Alternative investment managers appear to be rapidly catching up with the marketing expertise of traditional firms.
A year after Peregrine Communications’ inaugural Alts 50 report, which rates the marketing performance of the world’s 50 largest alternative managers, the firm found that private equity firms in particular were gaining traction in brand awareness and brand momentum. They scored 7 out of 10 on Peregrine’s average brand score, the equivalent score of the world’s top 20 asset managers. Citadel, CVC Capital Partners and Fortress Investment Group are among the top performers in this assessment, according to Peregrine.
The second annual report expected to be released on Thursday found that the overall Integrated Marketing Communications (IMC) score for all managers improved from a year ago. In addition to brand awareness and brand momentum, the average BMI score also includes metrics such as website effectiveness, paid media, and media sentiment.
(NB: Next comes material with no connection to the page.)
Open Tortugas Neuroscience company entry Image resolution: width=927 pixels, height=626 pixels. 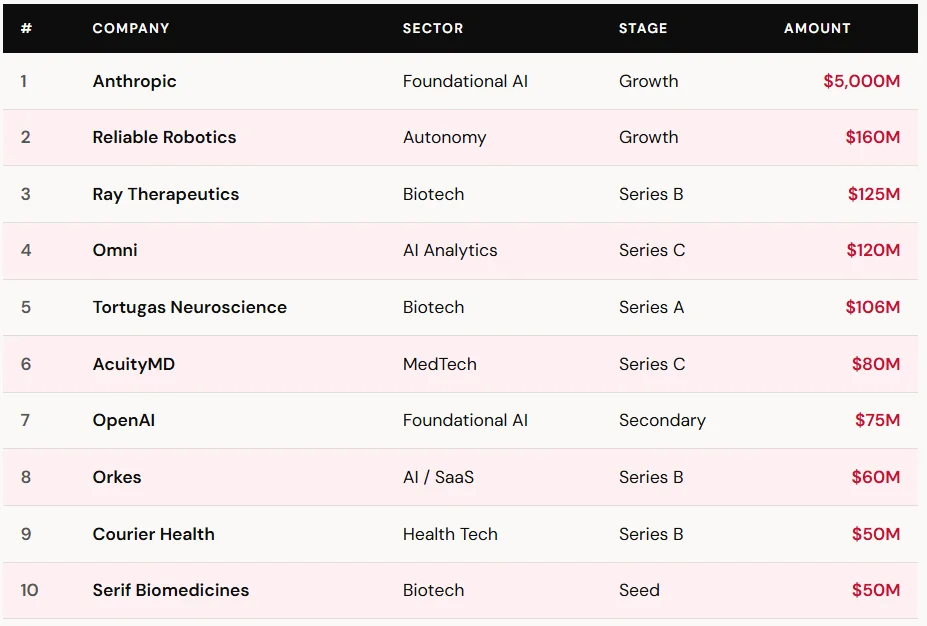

The report examined 20 private equity firms, 20 hedge funds and ten credit shops.
Blackstone remained at No. 1 on the list, followed by Millennium Management, up six spots from last year to No. 2. Apollo Global Management, which climbed seven spots, tied with Vista Equity Partners at No. 3. The 2021, Vista was No. 3. tied with Bridgewater Associates for sixth.
This year, Advent and Bridgewater tied for fifth place, followed by Ardian, Ares Management, Brookfield and General Atlantic.
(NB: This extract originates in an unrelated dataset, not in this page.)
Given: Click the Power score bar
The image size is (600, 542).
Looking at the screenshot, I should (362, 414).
Citing a McKinsey 2022 ReportPeregrine attributed the increased marketing savvy of alternatives managers to the growth of private markets over the past decade, as well as a new push to go after retail investors.
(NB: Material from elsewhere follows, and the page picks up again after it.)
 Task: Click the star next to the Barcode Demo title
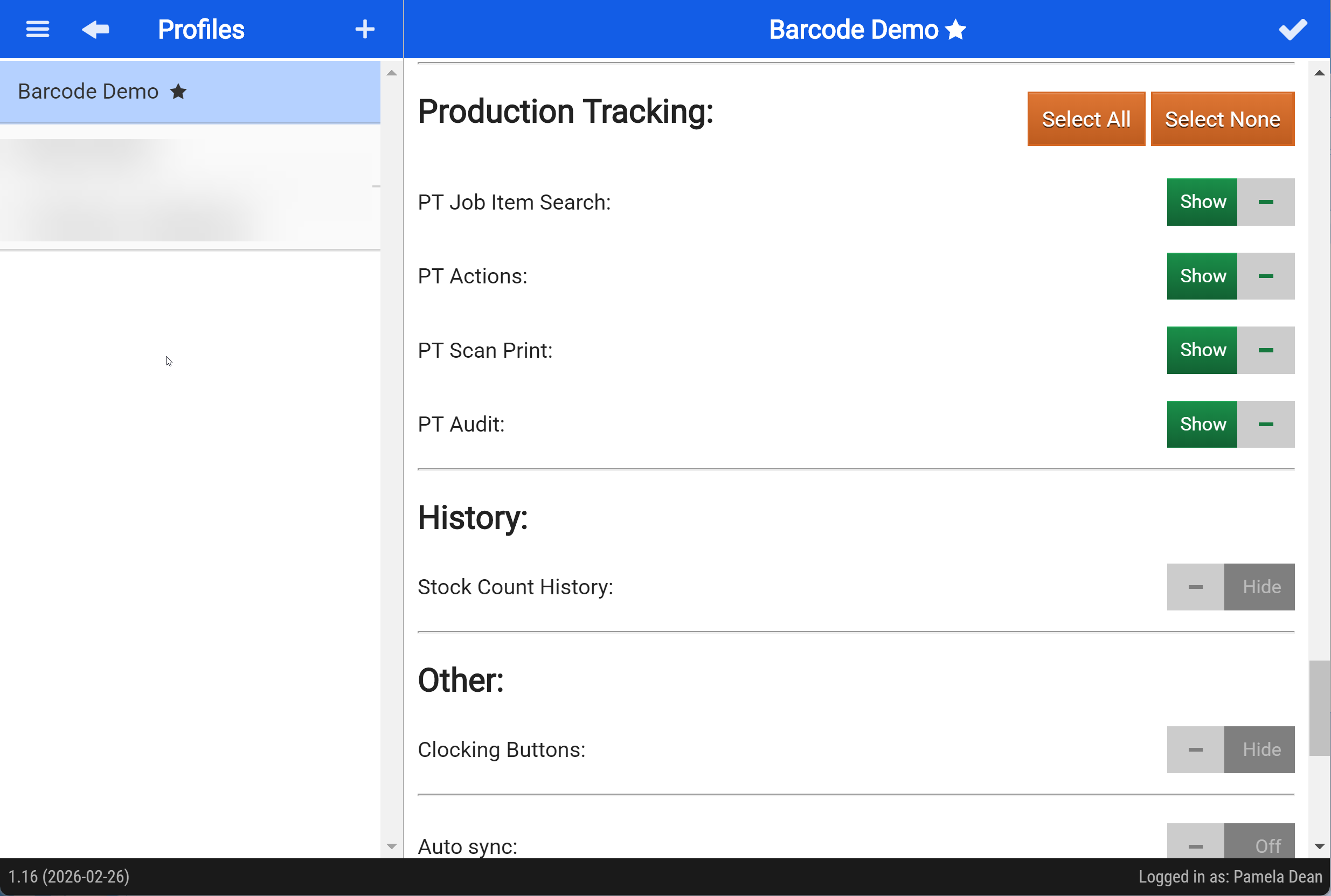tap(955, 30)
“The biggest alternative companies are already building dedicated marketing teams to go to war to win the ‘retail battle,'” the company wrote in the report.
Due to overall growth in private markets, the report also found that 74 percent of listing managers increased their brand awareness, Peregrine’s key metric, amid a three-year decline in broader asset management industry.
“You can’t ignore the macro context,” said Josh Cole, co-CEO of Peregrine. “The gap between Blackstone and the rest of this year is not as wide, indicating that several companies are doing better in their marketing.”
Even hedge funds, which have had a relatively rough decade, are poised for a resurgence due to the dislocations and opportunities of today’s inflationary environment. “What kills hedge funds is ‘business as usual,'” Cole said.
Some of the best-performing companies this year scored a high level of website effectiveness, Google page 1 and search engine optimization – a manager’s “property channels”, which measure content third-party positive that appears on the first page of Google. This is an indicator of the managers ability to drive traffic to their sites. Only eight companies scored 8 out of 10 or higher in this category, while almost half of the companies surveyed fell short (6 out of 10).
Millennium, for example, leveraged its website to attract top talent with a focus on culture, an effort that Cole highlighted as one of the most important areas for companies to clarify and highlight. “When you think about their website, it’s almost talent-first and customer-second.”
Another reason why most alternative companies fell short with their website presence is because they didn’t have a clear brand strategy yet. Part of the problem, Peregrine noted, was due to the diversity of investment strategies, asset classes and funds of alternative managers and the clients they serve, which can vary widely in language, region and regulatory requirements.
“But what is clear is that a website that draws people to the right content and helps people find what they need as quickly as possible can be an incredible asset for managers,” the report states. “Senior managers will sometimes claim that their online footprint is irrelevant, but it shouldn’t be forgotten that Fidelity is the subject of more global searches each month than Beyonce.”